● **Aim of the task**:
Give back the records starting with the line containing "You are a computer-use agent. The image size is (1200, 582)." and going on through the line containing "Action: click(x=1847, y=894)", with "trash icon" swapped for "bin icon" and everything else left as is.

● **Information provided**:
........

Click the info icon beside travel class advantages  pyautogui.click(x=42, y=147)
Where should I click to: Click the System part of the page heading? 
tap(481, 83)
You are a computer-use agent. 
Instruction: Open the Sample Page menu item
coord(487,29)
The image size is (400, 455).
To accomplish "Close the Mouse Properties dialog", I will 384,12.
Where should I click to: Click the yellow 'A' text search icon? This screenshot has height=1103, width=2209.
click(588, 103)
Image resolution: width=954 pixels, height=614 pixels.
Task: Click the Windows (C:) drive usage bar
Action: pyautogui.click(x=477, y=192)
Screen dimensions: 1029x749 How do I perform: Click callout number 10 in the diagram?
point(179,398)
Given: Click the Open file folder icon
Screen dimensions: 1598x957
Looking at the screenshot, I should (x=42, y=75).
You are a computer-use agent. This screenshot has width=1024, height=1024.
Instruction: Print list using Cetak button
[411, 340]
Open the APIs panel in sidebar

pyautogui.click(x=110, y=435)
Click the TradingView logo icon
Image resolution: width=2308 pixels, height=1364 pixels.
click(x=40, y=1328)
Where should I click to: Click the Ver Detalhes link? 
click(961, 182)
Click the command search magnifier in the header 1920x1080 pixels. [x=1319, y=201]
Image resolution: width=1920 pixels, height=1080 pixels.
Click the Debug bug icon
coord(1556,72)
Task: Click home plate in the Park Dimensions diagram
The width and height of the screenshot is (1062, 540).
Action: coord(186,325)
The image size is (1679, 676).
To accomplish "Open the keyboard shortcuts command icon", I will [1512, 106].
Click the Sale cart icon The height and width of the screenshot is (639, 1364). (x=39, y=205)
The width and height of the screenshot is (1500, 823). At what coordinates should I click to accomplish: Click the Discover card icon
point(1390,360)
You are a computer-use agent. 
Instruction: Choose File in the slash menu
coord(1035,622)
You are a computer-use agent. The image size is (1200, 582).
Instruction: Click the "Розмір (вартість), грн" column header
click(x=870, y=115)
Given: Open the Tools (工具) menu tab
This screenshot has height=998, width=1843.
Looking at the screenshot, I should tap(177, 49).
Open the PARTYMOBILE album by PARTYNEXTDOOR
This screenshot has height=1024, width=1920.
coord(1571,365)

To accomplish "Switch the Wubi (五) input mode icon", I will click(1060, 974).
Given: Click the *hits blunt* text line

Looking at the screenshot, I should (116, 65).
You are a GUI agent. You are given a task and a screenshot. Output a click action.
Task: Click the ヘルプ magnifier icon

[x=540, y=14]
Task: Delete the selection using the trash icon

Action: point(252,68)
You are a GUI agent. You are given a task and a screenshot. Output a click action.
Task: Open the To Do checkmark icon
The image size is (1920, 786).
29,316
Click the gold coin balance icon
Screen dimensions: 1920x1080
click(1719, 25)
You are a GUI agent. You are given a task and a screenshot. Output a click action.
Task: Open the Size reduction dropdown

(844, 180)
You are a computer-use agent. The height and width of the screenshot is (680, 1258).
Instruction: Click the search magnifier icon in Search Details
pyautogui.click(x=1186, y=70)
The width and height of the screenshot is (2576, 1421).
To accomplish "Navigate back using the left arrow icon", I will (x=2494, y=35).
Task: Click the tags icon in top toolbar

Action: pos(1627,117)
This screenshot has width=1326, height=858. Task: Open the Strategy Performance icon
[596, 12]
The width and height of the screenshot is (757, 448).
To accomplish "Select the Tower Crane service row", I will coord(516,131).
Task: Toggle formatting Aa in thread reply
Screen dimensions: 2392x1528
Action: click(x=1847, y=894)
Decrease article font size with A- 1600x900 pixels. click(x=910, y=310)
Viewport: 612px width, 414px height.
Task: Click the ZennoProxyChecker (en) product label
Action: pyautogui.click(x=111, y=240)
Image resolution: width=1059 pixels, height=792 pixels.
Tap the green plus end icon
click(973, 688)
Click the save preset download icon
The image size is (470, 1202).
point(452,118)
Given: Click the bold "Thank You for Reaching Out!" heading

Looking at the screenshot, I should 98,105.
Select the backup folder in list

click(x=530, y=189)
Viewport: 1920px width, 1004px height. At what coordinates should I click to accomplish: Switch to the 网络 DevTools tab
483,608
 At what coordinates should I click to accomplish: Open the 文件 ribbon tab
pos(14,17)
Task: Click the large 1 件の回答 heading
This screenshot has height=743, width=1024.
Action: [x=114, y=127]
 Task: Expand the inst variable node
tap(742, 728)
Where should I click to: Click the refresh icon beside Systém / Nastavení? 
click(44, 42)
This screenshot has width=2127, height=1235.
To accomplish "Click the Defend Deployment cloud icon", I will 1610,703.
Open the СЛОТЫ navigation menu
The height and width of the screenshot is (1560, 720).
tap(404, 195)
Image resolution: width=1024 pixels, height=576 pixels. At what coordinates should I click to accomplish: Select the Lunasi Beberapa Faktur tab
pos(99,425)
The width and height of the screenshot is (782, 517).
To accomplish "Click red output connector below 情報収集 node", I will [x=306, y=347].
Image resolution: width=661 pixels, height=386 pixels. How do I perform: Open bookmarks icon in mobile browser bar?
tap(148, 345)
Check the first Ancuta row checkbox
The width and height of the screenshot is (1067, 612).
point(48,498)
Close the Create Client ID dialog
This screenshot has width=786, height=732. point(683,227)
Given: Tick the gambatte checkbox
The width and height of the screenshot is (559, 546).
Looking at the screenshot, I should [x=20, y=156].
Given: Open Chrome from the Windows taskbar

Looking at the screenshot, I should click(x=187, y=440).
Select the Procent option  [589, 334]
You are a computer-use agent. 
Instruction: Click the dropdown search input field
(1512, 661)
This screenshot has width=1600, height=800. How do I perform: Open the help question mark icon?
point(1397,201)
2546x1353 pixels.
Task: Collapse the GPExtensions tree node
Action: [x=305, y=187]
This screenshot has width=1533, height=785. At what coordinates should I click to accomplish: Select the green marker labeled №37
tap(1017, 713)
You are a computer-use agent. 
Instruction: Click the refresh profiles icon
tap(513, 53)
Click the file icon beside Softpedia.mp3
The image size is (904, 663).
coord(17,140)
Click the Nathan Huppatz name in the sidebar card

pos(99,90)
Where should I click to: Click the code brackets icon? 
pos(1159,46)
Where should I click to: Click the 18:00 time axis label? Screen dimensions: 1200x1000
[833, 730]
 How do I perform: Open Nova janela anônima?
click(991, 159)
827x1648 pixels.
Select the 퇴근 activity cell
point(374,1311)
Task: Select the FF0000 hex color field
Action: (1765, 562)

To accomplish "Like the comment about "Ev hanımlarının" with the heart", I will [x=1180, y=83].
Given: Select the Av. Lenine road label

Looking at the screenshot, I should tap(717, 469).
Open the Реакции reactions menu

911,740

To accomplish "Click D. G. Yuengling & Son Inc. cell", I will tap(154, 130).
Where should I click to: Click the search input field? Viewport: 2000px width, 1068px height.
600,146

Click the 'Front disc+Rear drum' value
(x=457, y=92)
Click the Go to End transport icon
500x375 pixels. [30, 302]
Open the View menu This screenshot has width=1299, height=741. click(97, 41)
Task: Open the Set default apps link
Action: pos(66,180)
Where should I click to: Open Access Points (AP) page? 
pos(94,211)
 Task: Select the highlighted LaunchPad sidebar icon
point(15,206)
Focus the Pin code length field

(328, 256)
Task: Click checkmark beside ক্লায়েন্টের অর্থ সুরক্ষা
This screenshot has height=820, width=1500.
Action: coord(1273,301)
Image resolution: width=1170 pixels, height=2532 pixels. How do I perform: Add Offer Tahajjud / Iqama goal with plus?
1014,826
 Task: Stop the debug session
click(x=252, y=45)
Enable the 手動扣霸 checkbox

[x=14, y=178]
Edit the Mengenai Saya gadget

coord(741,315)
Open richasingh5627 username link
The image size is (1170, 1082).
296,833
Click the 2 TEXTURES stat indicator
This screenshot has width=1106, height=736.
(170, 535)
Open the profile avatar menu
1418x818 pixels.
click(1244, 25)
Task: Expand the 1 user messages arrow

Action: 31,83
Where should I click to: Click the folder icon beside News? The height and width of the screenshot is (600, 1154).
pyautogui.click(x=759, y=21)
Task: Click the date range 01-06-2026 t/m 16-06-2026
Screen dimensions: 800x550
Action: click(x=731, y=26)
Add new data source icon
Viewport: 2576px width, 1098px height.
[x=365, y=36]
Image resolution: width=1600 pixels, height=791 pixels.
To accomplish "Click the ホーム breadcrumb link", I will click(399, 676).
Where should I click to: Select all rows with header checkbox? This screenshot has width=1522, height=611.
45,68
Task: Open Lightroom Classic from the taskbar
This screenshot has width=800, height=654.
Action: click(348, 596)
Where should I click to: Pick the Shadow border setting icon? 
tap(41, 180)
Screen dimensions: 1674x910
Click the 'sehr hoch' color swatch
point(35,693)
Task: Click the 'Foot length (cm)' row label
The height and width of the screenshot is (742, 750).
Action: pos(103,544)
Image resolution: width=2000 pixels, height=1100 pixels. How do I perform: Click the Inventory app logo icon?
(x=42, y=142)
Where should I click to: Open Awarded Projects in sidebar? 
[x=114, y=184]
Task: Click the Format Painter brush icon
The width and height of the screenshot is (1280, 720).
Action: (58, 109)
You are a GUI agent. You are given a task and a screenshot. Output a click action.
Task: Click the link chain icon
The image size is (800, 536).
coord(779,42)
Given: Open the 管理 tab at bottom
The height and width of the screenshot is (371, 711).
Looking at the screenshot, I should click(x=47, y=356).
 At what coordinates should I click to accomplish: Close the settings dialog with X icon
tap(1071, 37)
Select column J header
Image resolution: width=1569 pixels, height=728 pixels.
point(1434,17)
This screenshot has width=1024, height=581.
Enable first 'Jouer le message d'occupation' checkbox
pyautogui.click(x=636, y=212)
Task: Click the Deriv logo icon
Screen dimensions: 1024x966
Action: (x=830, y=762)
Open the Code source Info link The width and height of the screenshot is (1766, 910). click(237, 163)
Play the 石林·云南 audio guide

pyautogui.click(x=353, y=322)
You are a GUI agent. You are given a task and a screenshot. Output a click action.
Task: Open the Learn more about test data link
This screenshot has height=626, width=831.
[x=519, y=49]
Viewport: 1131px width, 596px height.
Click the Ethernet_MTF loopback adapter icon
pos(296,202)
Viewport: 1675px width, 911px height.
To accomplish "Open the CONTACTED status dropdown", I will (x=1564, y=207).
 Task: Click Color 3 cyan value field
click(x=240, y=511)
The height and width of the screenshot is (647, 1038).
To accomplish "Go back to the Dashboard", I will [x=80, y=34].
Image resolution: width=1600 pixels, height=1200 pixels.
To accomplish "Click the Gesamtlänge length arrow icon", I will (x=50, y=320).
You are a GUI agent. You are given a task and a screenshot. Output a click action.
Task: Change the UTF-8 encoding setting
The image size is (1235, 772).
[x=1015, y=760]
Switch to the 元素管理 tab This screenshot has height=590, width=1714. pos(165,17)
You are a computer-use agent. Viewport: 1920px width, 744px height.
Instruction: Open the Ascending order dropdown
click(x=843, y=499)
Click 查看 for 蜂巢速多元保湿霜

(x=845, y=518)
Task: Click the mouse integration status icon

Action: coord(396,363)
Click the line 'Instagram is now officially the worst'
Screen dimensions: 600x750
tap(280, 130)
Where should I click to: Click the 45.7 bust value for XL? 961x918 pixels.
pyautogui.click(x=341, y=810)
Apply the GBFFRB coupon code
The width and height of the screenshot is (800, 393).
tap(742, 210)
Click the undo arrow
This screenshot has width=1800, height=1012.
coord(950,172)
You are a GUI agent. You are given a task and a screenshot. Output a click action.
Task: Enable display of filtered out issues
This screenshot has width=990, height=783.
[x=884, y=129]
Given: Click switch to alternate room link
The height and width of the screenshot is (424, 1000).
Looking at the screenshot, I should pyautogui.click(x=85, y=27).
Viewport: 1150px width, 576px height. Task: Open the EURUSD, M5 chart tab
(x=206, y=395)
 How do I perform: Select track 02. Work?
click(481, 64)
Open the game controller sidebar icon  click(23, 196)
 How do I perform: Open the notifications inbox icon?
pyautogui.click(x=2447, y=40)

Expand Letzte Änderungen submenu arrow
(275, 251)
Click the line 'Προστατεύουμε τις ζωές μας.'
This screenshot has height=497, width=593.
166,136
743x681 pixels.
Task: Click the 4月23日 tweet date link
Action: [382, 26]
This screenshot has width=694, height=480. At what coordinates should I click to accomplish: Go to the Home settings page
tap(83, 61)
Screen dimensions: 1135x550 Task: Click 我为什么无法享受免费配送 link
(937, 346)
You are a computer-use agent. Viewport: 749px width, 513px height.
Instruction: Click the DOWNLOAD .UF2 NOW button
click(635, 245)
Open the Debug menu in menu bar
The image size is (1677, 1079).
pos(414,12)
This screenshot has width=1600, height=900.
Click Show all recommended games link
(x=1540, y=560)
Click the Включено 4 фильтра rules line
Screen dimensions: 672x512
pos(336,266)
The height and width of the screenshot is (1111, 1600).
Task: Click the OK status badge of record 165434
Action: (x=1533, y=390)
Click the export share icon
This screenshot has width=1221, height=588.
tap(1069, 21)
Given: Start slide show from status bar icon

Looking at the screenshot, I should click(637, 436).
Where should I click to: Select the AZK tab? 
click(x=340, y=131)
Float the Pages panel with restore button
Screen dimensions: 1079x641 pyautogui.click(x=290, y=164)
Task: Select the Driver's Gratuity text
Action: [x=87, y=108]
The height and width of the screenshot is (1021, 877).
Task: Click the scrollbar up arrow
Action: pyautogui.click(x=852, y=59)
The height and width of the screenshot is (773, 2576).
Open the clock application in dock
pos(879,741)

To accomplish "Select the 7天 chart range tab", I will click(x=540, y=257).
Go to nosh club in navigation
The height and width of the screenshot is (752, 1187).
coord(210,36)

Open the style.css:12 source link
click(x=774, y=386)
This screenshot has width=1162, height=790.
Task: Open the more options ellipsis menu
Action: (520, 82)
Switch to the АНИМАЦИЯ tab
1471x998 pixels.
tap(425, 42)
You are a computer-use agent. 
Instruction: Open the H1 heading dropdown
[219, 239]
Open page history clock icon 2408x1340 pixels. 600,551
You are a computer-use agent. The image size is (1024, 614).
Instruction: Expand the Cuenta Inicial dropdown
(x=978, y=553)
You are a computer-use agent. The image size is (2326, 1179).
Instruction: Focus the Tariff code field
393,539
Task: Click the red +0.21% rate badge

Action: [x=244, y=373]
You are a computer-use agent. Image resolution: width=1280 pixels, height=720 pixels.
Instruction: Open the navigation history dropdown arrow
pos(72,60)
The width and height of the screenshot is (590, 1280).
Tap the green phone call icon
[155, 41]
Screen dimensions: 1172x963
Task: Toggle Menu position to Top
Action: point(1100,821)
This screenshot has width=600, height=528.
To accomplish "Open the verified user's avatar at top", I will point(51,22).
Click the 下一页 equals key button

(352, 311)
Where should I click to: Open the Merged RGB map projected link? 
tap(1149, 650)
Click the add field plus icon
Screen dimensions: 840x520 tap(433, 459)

........

● **Reply**:
You are a computer-use agent. The image size is (1200, 582).
Instruction: Click the "Розмір (вартість), грн" column header
click(x=870, y=115)
Given: Open the Tools (工具) menu tab
This screenshot has height=998, width=1843.
Looking at the screenshot, I should tap(177, 49).
Open the PARTYMOBILE album by PARTYNEXTDOOR
This screenshot has height=1024, width=1920.
coord(1571,365)

To accomplish "Switch the Wubi (五) input mode icon", I will click(1060, 974).
Given: Click the *hits blunt* text line

Looking at the screenshot, I should (116, 65).
You are a GUI agent. You are given a task and a screenshot. Output a click action.
Task: Click the ヘルプ magnifier icon

[x=540, y=14]
Task: Delete the selection using the bin icon

Action: point(252,68)
You are a GUI agent. You are given a task and a screenshot. Output a click action.
Task: Open the To Do checkmark icon
The image size is (1920, 786).
29,316
Click the gold coin balance icon
Screen dimensions: 1920x1080
click(1719, 25)
You are a GUI agent. You are given a task and a screenshot. Output a click action.
Task: Open the Size reduction dropdown

(844, 180)
You are a computer-use agent. The height and width of the screenshot is (680, 1258).
Instruction: Click the search magnifier icon in Search Details
pyautogui.click(x=1186, y=70)
The width and height of the screenshot is (2576, 1421).
To accomplish "Navigate back using the left arrow icon", I will (x=2494, y=35).
Task: Click the tags icon in top toolbar

Action: pos(1627,117)
This screenshot has width=1326, height=858. Task: Open the Strategy Performance icon
[596, 12]
The width and height of the screenshot is (757, 448).
To accomplish "Select the Tower Crane service row", I will coord(516,131).
Task: Toggle formatting Aa in thread reply
Screen dimensions: 2392x1528
Action: click(x=1847, y=894)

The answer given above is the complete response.